## Start ARTICLE

Tarzan's Savage Fury is a 1952 film directed by Cy Endfield and starring Lex Barker as Tarzan, Dorothy Hart as Jane, and Patric Knowles. While most Tarzan films of the 1930s, 1940s and 1950s presented Tarzan as a very different character from the one in Edgar Rice Burroughs' novels, this movie does make some allusions to the novels. It was shot in Chatsworth, California's Iverson Movie Ranch. The film was the last to be directed by Cyril "Cy" Endfield in the US. Finding himself one of Hollywood's film-makers blacklisted by the House Un-American Activities Committee he moved to Britain. The film was co-written by Cyril Hume, who'd contributed substantially to the "Tarzan" series back in its bigger budget MGM days. At 81 minutes, this is the longest Tarzan film since Tarzan's Secret Treasure in 1941.

Plot
Tarzan agrees, against his better judgement, to guide supposed British government agents Edwards and Rokov into the land of the Wazuri Tribe, to harvest uncut diamonds for national-defense purposes. It transpires the "agents" are secretly criminals who intend to use the gems for their own sinister purposes.

Cast
 Lex Barker as Tarzan
 Dorothy Hart as Jane
 Patric Knowles as Edwards, a British traitor
 Charles Korvin as Rokov, a Russian agent
 Tommy Carlton as Joseph 'Joey' Martin
 Wesley Bly as Native Captive (uncredited)

## End ARTICLE

=== EXERCISES ===
[1] List every actor named in the Cast section of the article on Tarzan's Savage Fury.
[2] Using the Tarzan's Savage Fury article, answer these:
(a) Where was the film shot?
(b) What do Edwards and Rokov plan to harvest in the land of the Wazuri Tribe?
(c) Which actor plays Rokov?
[3] Write a continuation of the article on Tarzan's Savage Fury, starting after its final line.

## Start PROVIDED INFORMATION

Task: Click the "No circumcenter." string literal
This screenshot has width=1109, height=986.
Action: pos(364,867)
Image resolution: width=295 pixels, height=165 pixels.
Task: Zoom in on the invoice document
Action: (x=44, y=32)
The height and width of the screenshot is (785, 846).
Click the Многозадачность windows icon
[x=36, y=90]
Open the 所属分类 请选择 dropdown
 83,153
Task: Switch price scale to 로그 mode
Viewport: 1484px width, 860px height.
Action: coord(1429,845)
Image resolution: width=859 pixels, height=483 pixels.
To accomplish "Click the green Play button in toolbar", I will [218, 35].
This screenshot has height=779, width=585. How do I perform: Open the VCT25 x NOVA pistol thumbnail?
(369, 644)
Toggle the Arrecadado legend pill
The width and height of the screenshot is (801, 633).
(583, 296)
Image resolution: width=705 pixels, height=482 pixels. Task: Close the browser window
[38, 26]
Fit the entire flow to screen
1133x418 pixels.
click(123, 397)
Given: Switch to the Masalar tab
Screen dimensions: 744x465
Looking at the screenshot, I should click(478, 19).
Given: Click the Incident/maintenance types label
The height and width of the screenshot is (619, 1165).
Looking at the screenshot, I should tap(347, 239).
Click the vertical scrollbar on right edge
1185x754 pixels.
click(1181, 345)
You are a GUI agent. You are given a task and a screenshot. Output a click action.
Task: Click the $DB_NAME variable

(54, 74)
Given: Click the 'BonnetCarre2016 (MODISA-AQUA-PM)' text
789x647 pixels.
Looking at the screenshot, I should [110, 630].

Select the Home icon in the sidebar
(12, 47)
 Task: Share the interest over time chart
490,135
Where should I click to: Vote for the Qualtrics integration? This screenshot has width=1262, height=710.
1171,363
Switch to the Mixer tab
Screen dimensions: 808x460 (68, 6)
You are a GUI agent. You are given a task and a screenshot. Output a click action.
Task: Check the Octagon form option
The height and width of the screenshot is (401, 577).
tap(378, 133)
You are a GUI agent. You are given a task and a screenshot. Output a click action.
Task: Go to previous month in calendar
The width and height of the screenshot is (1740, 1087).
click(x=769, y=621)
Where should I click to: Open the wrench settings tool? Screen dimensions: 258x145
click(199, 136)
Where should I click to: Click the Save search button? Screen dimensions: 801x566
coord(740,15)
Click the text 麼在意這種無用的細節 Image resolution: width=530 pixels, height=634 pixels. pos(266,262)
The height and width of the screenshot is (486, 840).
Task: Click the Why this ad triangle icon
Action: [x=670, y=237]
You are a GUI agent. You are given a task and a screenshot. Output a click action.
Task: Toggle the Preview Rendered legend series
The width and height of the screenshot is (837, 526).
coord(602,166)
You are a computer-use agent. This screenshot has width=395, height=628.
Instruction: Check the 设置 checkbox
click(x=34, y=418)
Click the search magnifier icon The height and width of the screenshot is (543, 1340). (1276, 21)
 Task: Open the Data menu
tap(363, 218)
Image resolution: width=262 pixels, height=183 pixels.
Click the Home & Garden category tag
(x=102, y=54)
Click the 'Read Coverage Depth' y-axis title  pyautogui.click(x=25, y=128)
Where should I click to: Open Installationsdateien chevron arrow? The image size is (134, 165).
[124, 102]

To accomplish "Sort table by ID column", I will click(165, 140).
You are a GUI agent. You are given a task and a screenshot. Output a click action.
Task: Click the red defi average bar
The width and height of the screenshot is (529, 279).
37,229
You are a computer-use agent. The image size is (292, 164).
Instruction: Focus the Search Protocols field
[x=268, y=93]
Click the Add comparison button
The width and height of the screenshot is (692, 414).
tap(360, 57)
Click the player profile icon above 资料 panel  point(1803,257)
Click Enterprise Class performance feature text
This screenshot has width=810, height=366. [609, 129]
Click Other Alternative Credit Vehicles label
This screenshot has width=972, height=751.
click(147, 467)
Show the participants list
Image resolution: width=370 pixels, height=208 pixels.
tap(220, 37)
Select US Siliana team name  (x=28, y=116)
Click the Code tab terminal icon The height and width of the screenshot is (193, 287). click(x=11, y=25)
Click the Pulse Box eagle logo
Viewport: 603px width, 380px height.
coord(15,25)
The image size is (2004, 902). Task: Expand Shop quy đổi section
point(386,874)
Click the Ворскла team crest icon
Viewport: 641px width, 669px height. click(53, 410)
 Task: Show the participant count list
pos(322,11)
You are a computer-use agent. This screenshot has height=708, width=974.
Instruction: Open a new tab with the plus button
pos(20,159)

## End PROVIDED INFORMATION

=== EXPECTED RESULTS ===
[1]
- Lex Barker
- Dorothy Hart
- Patric Knowles
- Charles Korvin
- Tommy Carlton
- Wesley Bly

[2]
(a) At the Iverson Movie Ranch in Chatsworth, California
(b) Uncut diamonds
(c) Charles Korvin

[3]
 Darby Jones as Witch Doctor (uncredited)
 Peter Mamakos as Pilot (uncredited)
 Bill Walker as Native Chief (uncredited)

Production
The film was originally known as Tarzan, the Hunted.

Critical reception
Variety wrote that the film was, "A series of unexciting jungle heroics are offered..." Recent TV guides for re-run viewers say little more. The Radio Times wrote that "plenty of action helps the story along", and TV Guide wrote that the film was "uninteresting and slowly paced."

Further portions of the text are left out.